2023年末にロサンゼルス・エンゼルスからロサンゼルス・ドジャースへの移籍を発表し、世界が注目するメジャーリーガー大谷翔平選手。日頃から「睡眠時間は基本的に10時間。最低でも8時間はとる」「いつ寝るかの準備を数日前から計画的に行う」と公言するように、彼の活躍を支えるのは良質な睡眠だ。
体を酷使するアスリートにとっては、「睡眠で疲れをとること」だけでなく「翌日、最高のパフォーマンスを発揮すること」も最重要課題。疲労を回復し、次の日も百点満点の活躍ができるよう、大谷選手は睡眠と真っ向から向き合っている。
何より大切なのは寝具選び。人によって体の凹凸は異なり、負荷がかかる部位も千差万別。特に野球選手は肩と臀部(でんぶ)の張りが大きいため、長い睡眠による圧力をマットレスが分散させる必要がある。そのためには自分の体に合った寝具を選ばなければならない。
大谷選手は北海道日本ハムファイターズに在籍していた2017年から寝具メーカー〈西川〉と睡眠コンディショニングサポート契約を結んでおり、3Dスキャンなどの測定を行い、体格に合わせて寝具をカスタマイズしている。愛用するマットレスは点で支える特殊立体クロススリット構造がボディラインにしなやかにフィットする「エアーSX」のレギュラー。弾力性に富んでいて寝返りが打ちやすく、それでいて大きな体を支える硬度もある。

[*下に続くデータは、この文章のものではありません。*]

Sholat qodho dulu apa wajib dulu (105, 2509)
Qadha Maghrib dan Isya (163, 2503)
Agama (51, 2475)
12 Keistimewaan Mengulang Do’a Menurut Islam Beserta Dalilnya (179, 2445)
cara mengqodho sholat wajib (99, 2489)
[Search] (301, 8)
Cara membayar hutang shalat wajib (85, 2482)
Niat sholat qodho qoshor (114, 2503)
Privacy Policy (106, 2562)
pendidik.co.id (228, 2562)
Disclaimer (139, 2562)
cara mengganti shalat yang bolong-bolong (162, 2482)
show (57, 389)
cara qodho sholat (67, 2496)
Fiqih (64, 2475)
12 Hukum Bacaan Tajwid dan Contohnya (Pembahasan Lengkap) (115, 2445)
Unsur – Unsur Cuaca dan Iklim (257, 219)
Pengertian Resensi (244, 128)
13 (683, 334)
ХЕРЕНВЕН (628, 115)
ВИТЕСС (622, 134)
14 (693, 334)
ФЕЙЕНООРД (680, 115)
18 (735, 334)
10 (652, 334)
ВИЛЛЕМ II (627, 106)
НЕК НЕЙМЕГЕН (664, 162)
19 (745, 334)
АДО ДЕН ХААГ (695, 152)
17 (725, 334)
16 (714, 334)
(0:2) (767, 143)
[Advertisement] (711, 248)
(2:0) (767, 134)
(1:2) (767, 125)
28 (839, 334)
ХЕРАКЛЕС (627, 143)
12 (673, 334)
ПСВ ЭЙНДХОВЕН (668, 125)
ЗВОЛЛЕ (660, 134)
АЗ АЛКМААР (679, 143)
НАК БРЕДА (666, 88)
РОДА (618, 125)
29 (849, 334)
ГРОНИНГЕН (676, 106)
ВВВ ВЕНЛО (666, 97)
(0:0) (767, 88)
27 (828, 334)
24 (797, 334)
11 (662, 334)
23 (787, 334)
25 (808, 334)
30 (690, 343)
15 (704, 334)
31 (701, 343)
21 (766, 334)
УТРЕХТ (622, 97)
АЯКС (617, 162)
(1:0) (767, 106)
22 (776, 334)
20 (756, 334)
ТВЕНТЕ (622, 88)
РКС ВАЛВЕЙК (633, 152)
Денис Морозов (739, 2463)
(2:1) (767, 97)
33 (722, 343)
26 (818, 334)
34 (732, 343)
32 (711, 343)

さらに、枕を揃えて初めて睡眠環境が整う。大谷選手の場合、日本ハムからメジャーリーグへと舞台を移すに伴い体躯も大きくなった。横向きに寝たときの肩幅をしっかり支えるためにも、高さを増す必要がある。筋肉量の変化によって微調整をすべきなのは、実は枕なのだ。
さらに、どんな寝心地を求めるかもポイント。大谷選手はかつて「西川のオーダーまくら」を作ったときは硬めの“備長炭パイプ”を選んでいたが、現在は軟らかいウレタン素材の“エンジェルフロート”をセレクト。頭から肩までをしっとり包み込む、優しい眠りを求めている。いずれもカスタマイズ後は必ず寝て試し、自分の体に合うかをとことん突き詰める。
攻めの姿勢で睡眠をも味方につけた大谷選手。現在はどこでも同じ環境で眠れるように、寝具は遠征先まで持ち運ぶ。日本で開催されたワールド・ベースボール・クラシックでも、宿泊施設に持ち運び用のマットレスを持ち込んだ。試行錯誤には終わりがなく、今なお帰国のタイミングで計測を行い、その時々の自分に合った寝具を選ぶ。すべてはベストパフォーマンスのため。眠りを制する者は、世界を制するのだ。